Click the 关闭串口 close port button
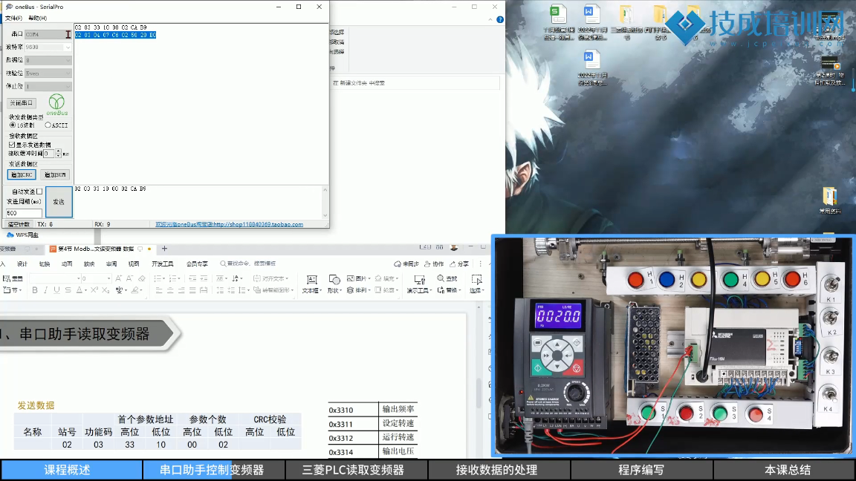 point(21,103)
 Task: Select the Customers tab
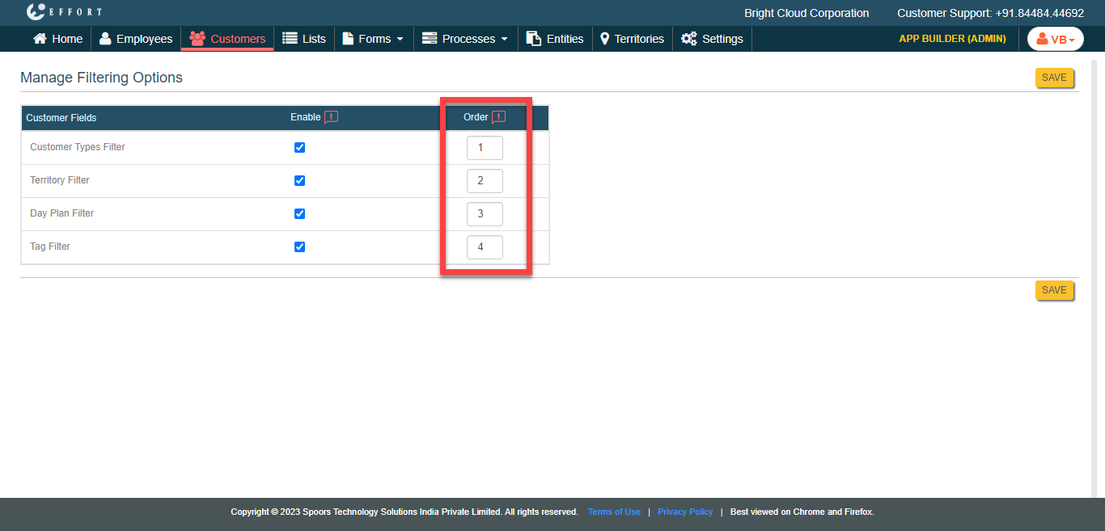(227, 39)
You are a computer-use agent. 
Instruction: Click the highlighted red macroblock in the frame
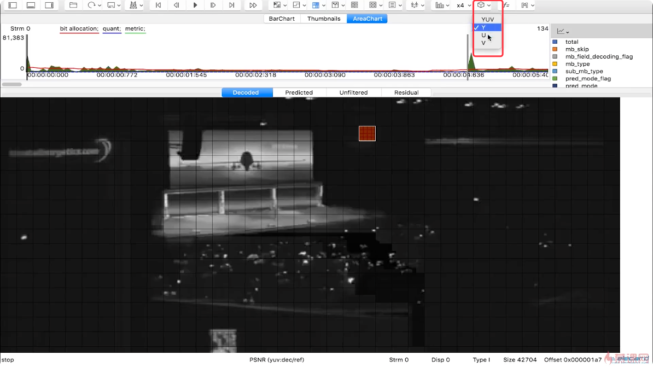click(x=367, y=133)
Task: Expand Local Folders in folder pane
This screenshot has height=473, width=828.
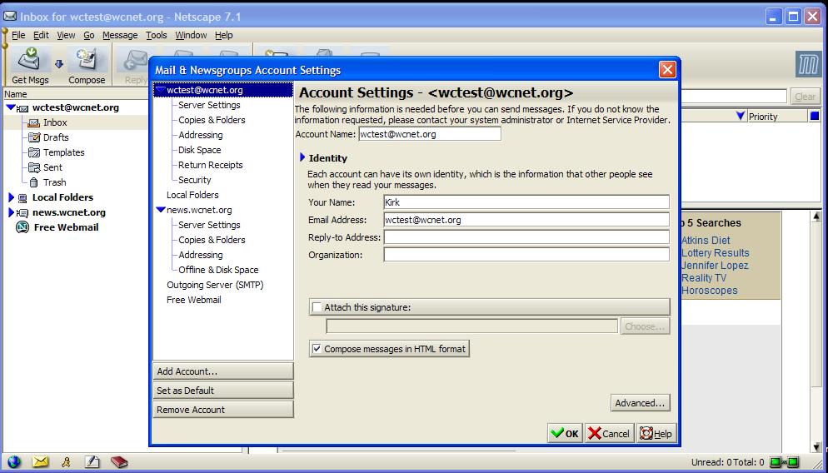Action: point(12,197)
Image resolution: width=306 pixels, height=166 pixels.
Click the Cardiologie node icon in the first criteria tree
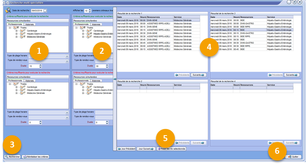(x=22, y=30)
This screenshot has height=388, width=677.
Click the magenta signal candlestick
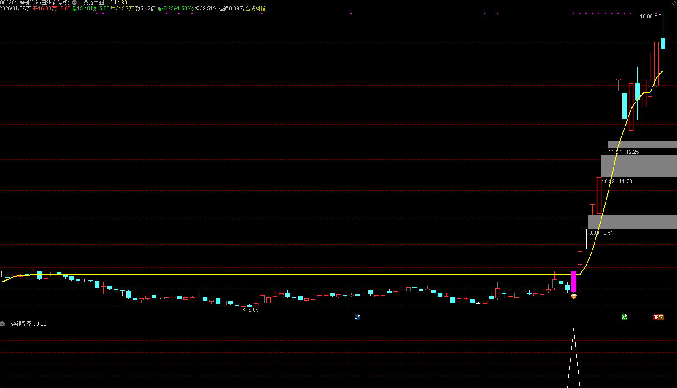pyautogui.click(x=573, y=282)
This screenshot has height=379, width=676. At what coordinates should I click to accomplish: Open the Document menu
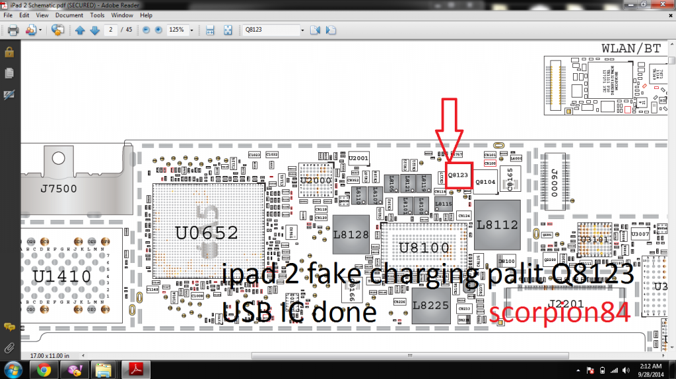coord(69,15)
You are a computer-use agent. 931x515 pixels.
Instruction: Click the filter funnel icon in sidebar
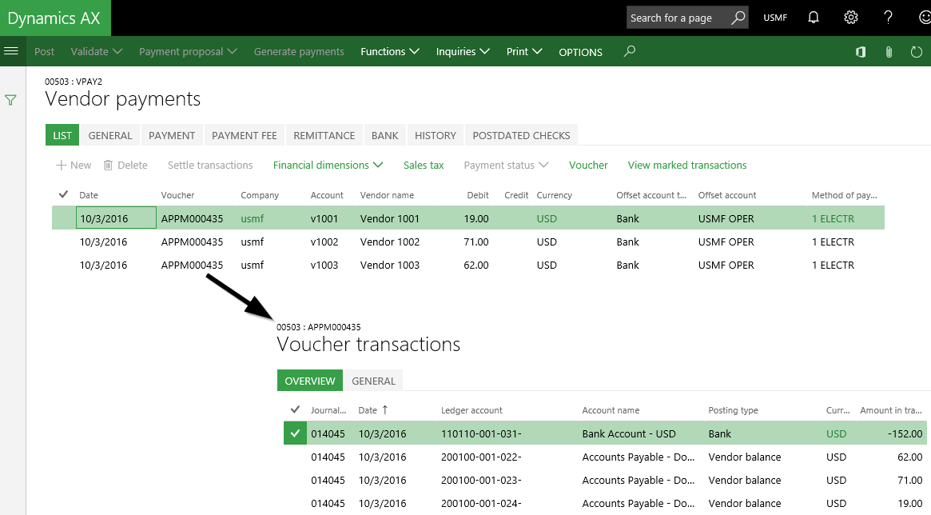[11, 101]
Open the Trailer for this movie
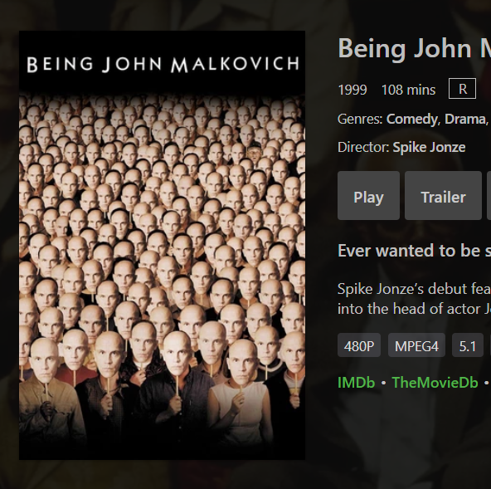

··········

_What is expected_
Examine the records and pull out every line where the string "pixels" occurs.

_Answer space_
Image resolution: width=306 pixels, height=166 pixels.
You are a computer-use agent. 931x515 pixels.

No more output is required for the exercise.